**EXERCISE GOAL:** Every line from the one containing "The height and width of the screenshot is (471, 677)." to the one containing "Given: Choose キャッシュのクリア in the actions menu" in the records below, both included, must be set down exactly, and no other line.

[Source records]
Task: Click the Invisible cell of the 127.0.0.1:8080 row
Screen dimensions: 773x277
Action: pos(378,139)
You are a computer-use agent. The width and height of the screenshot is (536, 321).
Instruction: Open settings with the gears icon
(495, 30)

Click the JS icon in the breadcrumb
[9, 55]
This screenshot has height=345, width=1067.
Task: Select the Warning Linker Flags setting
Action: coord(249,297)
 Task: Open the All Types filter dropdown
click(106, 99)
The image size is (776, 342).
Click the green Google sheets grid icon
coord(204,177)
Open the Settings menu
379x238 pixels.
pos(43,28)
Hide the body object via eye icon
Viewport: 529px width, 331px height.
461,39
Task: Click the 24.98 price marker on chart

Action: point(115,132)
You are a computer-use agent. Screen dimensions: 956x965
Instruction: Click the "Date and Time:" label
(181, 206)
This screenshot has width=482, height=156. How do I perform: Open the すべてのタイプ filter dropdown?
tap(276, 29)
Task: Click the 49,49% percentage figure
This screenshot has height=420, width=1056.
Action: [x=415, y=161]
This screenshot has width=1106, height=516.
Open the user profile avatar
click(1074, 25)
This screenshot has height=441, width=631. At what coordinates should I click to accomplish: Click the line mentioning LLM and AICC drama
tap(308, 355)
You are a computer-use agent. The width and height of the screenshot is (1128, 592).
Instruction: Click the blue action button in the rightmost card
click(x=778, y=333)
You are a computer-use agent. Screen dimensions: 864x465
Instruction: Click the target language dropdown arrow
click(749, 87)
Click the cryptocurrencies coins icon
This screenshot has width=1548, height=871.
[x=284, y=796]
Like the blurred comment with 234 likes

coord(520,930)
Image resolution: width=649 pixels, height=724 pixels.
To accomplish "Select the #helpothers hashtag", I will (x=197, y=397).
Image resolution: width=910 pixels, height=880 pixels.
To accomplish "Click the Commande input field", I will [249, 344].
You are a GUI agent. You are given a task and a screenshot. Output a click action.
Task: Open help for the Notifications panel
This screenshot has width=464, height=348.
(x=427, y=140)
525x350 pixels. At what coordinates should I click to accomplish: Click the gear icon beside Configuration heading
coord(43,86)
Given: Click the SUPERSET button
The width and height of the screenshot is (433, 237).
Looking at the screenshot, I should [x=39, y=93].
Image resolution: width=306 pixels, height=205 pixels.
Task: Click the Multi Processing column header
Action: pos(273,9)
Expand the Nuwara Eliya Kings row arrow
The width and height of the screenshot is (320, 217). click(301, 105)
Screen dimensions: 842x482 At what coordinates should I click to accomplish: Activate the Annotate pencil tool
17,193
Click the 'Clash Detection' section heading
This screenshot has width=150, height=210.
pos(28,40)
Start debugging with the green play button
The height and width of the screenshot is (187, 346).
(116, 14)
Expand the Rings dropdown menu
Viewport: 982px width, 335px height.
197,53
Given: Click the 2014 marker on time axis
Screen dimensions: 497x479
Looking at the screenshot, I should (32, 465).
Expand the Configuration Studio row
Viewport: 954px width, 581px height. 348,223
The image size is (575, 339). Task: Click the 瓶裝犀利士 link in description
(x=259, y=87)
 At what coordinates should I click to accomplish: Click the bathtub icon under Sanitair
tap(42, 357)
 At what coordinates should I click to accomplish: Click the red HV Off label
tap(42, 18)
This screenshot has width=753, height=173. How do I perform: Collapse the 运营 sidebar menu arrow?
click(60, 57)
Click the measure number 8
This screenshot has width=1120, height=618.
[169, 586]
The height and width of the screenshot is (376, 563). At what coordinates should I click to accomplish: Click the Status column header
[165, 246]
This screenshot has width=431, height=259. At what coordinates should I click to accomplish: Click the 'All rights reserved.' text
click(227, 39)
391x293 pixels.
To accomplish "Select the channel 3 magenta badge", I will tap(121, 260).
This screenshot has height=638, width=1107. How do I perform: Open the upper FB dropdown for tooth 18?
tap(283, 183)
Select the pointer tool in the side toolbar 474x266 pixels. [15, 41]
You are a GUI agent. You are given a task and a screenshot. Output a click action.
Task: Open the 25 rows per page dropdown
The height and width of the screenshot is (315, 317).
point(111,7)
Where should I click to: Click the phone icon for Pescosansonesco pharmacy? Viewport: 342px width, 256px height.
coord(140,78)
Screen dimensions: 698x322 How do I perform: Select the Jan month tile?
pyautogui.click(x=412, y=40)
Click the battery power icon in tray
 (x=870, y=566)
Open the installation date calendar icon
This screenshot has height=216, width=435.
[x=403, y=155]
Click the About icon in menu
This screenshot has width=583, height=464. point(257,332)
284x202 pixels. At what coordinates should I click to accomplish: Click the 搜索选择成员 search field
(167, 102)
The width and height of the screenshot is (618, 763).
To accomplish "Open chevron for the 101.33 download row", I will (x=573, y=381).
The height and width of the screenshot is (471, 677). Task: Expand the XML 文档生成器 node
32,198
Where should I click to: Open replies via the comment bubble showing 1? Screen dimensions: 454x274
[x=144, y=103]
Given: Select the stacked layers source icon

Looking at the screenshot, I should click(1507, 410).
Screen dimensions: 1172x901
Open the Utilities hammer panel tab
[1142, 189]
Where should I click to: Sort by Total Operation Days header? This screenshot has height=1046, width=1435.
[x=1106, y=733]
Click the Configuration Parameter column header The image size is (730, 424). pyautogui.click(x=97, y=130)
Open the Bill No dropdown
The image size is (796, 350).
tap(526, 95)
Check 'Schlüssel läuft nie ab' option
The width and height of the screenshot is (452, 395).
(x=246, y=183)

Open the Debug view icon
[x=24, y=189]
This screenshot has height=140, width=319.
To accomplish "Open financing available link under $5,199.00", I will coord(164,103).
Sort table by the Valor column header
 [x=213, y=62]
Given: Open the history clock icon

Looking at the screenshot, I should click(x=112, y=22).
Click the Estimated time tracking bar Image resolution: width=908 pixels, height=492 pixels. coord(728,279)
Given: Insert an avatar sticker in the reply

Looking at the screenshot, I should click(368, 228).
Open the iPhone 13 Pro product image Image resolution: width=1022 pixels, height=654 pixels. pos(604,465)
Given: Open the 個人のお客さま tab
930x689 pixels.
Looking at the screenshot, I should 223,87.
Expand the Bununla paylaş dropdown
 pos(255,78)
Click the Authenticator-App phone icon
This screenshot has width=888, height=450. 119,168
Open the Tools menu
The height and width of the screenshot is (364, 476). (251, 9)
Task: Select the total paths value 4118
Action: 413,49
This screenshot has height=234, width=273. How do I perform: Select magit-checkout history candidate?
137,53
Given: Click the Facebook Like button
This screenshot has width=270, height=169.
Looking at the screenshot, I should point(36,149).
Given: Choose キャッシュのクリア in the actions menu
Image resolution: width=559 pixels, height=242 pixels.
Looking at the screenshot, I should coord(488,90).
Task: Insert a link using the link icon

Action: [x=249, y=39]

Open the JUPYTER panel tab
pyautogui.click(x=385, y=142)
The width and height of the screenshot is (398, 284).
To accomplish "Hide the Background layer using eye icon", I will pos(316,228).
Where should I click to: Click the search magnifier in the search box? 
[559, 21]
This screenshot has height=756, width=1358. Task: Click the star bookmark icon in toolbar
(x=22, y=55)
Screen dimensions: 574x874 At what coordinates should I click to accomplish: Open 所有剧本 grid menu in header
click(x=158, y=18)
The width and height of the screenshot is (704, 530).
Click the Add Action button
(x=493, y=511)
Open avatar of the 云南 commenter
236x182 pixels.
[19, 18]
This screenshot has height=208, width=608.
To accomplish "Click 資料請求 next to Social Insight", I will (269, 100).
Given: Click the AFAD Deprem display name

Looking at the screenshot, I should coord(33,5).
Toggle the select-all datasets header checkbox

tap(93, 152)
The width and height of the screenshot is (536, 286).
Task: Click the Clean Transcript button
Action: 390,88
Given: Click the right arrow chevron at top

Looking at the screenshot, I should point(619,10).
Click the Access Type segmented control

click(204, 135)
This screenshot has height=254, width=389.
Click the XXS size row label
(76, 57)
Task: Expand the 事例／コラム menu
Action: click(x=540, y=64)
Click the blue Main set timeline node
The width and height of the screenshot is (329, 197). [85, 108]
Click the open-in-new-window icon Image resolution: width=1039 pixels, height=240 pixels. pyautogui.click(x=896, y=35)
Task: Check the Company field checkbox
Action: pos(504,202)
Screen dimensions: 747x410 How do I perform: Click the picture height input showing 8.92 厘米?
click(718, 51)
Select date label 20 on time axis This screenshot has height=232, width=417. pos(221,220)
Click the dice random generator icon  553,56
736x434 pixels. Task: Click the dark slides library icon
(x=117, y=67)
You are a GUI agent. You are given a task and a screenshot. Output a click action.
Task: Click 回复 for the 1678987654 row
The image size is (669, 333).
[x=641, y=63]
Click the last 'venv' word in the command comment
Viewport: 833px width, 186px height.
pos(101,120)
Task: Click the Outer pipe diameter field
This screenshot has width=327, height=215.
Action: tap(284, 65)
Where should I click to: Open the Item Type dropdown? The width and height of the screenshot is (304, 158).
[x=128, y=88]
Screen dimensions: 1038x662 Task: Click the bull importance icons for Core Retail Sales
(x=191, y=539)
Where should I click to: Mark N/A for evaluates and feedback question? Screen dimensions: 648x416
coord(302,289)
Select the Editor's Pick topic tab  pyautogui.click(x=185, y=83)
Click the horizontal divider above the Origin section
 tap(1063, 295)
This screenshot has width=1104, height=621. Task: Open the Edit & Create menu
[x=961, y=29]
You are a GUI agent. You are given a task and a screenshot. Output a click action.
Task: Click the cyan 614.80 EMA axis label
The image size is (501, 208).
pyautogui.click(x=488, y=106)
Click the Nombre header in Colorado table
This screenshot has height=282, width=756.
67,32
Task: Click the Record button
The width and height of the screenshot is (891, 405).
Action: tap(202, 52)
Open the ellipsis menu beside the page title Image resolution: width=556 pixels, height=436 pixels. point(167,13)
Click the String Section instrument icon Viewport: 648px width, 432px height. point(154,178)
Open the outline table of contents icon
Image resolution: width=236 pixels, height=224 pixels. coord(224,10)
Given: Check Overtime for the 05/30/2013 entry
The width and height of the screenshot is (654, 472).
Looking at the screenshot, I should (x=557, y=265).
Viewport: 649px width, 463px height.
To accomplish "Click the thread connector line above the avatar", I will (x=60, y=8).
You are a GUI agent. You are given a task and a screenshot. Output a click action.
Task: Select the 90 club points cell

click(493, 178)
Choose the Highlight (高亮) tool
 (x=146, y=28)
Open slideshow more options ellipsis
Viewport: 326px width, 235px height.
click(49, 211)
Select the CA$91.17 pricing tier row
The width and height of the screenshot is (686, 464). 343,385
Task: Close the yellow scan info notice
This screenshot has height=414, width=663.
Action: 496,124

**EXPECTED ANSWER:**
The height and width of the screenshot is (471, 677). Task: Expand the XML 文档生成器 node
32,198
Where should I click to: Open replies via the comment bubble showing 1? Screen dimensions: 454x274
[x=144, y=103]
Given: Select the stacked layers source icon

Looking at the screenshot, I should click(1507, 410).
Screen dimensions: 1172x901
Open the Utilities hammer panel tab
[1142, 189]
Where should I click to: Sort by Total Operation Days header? This screenshot has height=1046, width=1435.
[x=1106, y=733]
Click the Configuration Parameter column header The image size is (730, 424). pyautogui.click(x=97, y=130)
Open the Bill No dropdown
The image size is (796, 350).
tap(526, 95)
Check 'Schlüssel läuft nie ab' option
The width and height of the screenshot is (452, 395).
(x=246, y=183)

Open the Debug view icon
[x=24, y=189]
This screenshot has height=140, width=319.
To accomplish "Open financing available link under $5,199.00", I will coord(164,103).
Sort table by the Valor column header
 [x=213, y=62]
Given: Open the history clock icon

Looking at the screenshot, I should click(x=112, y=22).
Click the Estimated time tracking bar Image resolution: width=908 pixels, height=492 pixels. coord(728,279)
Given: Insert an avatar sticker in the reply

Looking at the screenshot, I should click(368, 228).
Open the iPhone 13 Pro product image Image resolution: width=1022 pixels, height=654 pixels. pos(604,465)
Given: Open the 個人のお客さま tab
930x689 pixels.
Looking at the screenshot, I should 223,87.
Expand the Bununla paylaş dropdown
 pos(255,78)
Click the Authenticator-App phone icon
This screenshot has width=888, height=450. 119,168
Open the Tools menu
The height and width of the screenshot is (364, 476). (251, 9)
Task: Select the total paths value 4118
Action: 413,49
This screenshot has height=234, width=273. How do I perform: Select magit-checkout history candidate?
137,53
Given: Click the Facebook Like button
This screenshot has width=270, height=169.
Looking at the screenshot, I should point(36,149).
Given: Choose キャッシュのクリア in the actions menu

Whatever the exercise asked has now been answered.